**Set exercise:** In the text on transferring record ownership between databases, why might periodic batch jobs be preferred for clean-up over deleting records one by one?

**Text shown:**

## START

As a result of these operations, the second database 204 becomes the owner of the data record 201, meaning that all future incoming reads/writes targeting the data record 201 are delegated to the second database 204 for execution. Effectively, the shadow copy 201 b now functions as the primary copy.
In addition to initiating the above-described ownership transfer and in response to determining that the ownership transfer criteria are satisfied for the data record 201, the policy evaluator and enforcer 226 also instructs the shadow mode copy agent 218 to disable shadow mode operations. This instruction is shown by arrow G. In response, the shadow mode copy agent 218 disables shadow mode operations for the data record 201, such as by removing the data record identifier for the data record 201 from the shadow mode index 221, or by other suitable action. Following the above-described actions, future updates to the data record 201 are directed to and executed by the second database 204, and these updates are not propagated back to the first database 202. Consequently, the primary copy 201 a becomes stale and the shadow copy 201 b now serves as the primary copy of the data record 201.
In an alternate implementation, the policy evaluator and enforcer 226 instructs the shadow mode copy agent 218 to reverse (rather than disable) the shadow mode operations, such that future updates to the data record 201 written to the second database 204 are propagated back to the first database 202. This reversal of the direction of the “shadowing” may beneficially provide ongoing enhanced fault protection for the data record 201 for a period of time following the ownership transfer, which may be desirable if, for example, the second database 204 is a newer database with superior performance characteristics. Notably, this example applies to a scenario where the data record is not written directly to the second database 204 initially because it is, for some reason, needed in the first database 202 for a period of time immediately following its birth.
In some implementations, default rules and/or selective ownership transfer policies provide for deleting the original primary copy of the data record in the first database 202 at the same time ownership of the record is transferred to the second database 204 (or immediately following this ownership transfer). However, there exist scenarios where it may be desirable to allow the primary copy 201 to continue to reside in the first database 202 for a period of time following ownership transfer. For example, it may be more power-efficient to periodically execute batch jobs to clean-up multiple records at once than to delete such records one-by-one in association with ownership transfers. In these and other scenarios, exemplary operations of FIG. 2D govern record clean-up.

## END

**Supplied records:**
## START

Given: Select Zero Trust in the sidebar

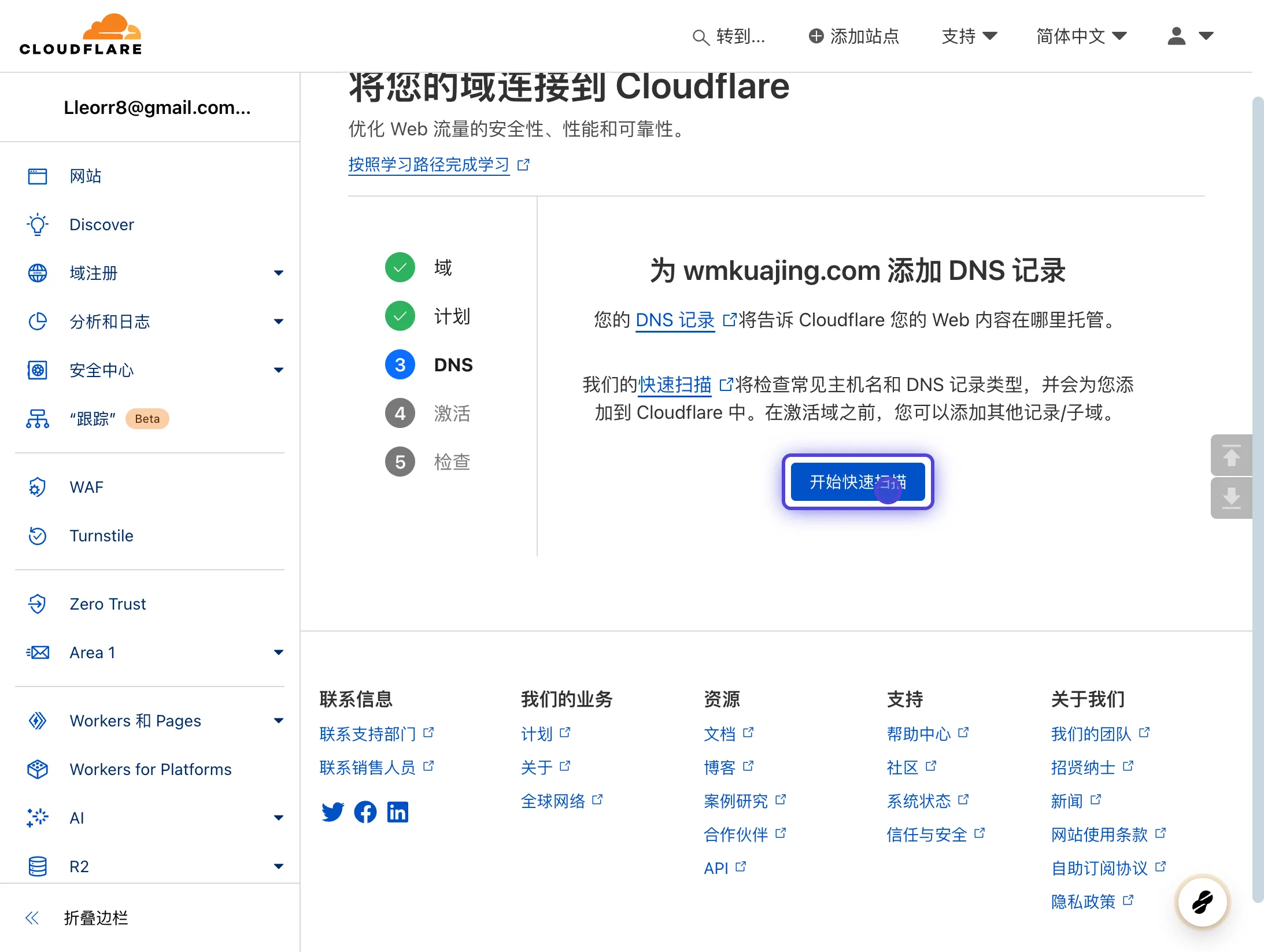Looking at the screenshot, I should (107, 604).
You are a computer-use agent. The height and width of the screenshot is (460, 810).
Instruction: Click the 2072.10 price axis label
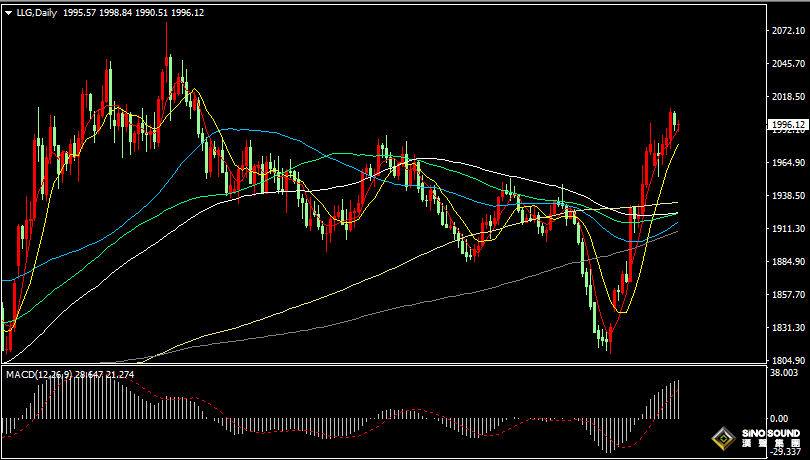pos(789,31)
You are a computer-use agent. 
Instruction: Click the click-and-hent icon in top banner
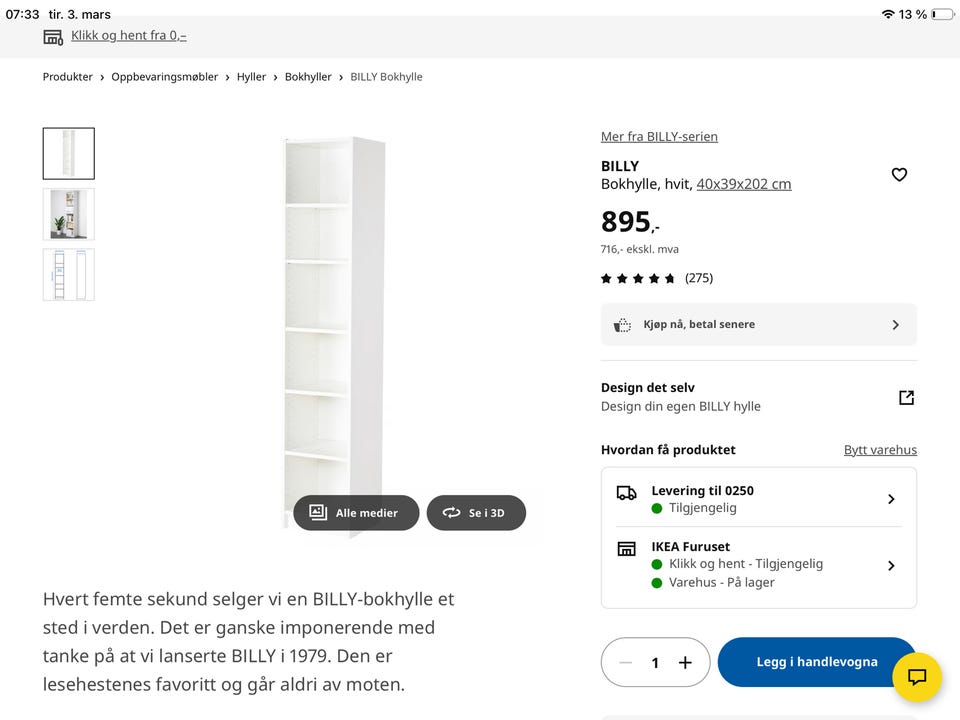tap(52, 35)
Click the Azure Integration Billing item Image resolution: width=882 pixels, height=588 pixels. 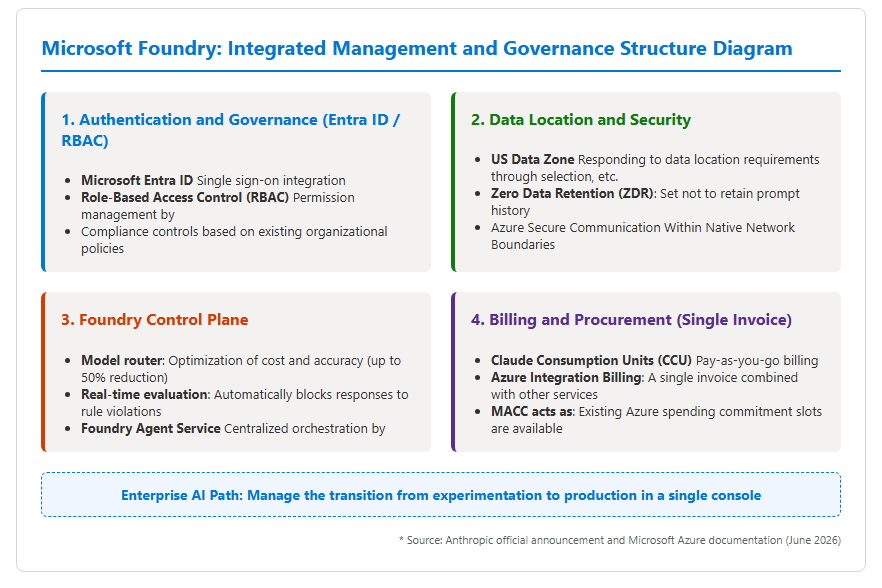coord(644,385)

## END
## START

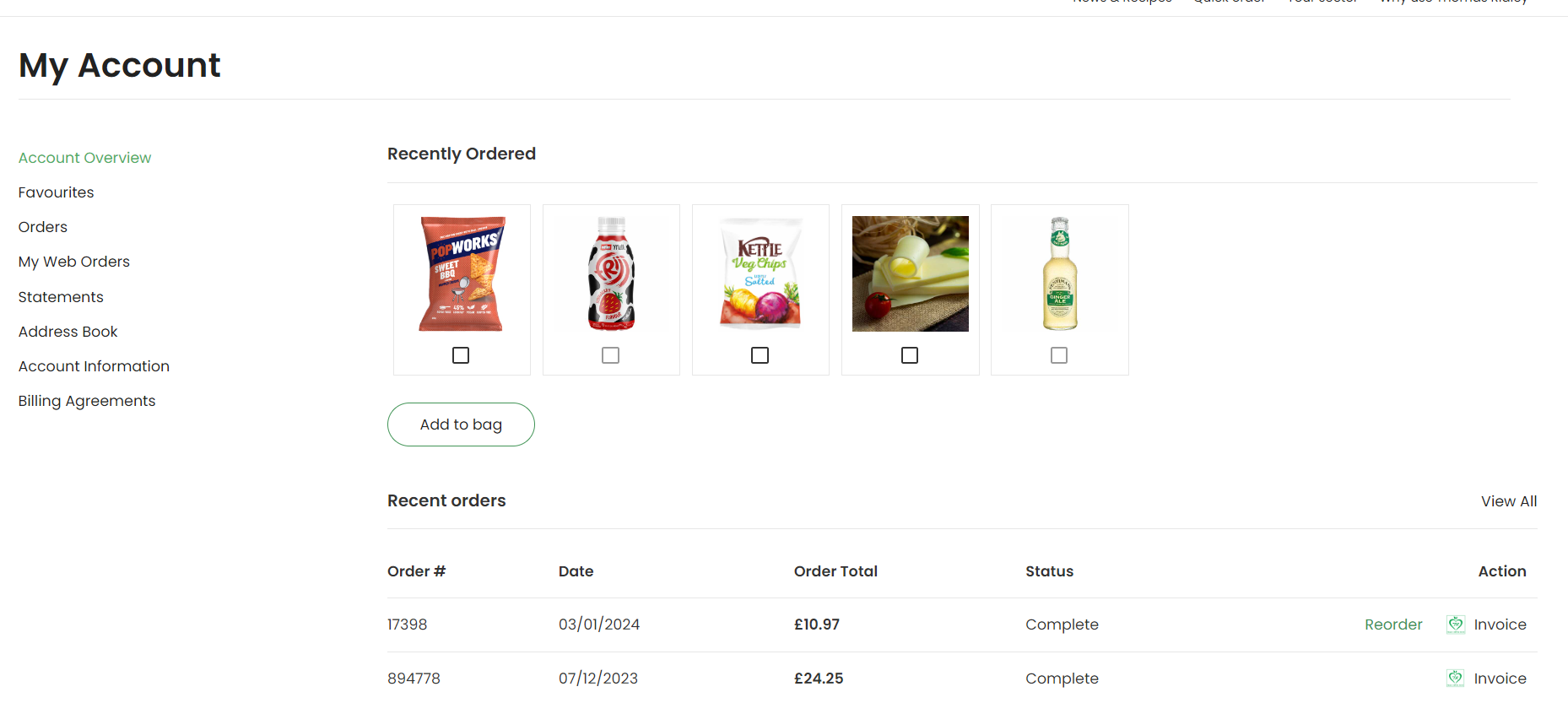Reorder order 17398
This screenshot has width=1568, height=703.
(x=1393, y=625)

## END

**Reply to the task:** Periodic batch jobs that clean up multiple records at once may be more power-efficient.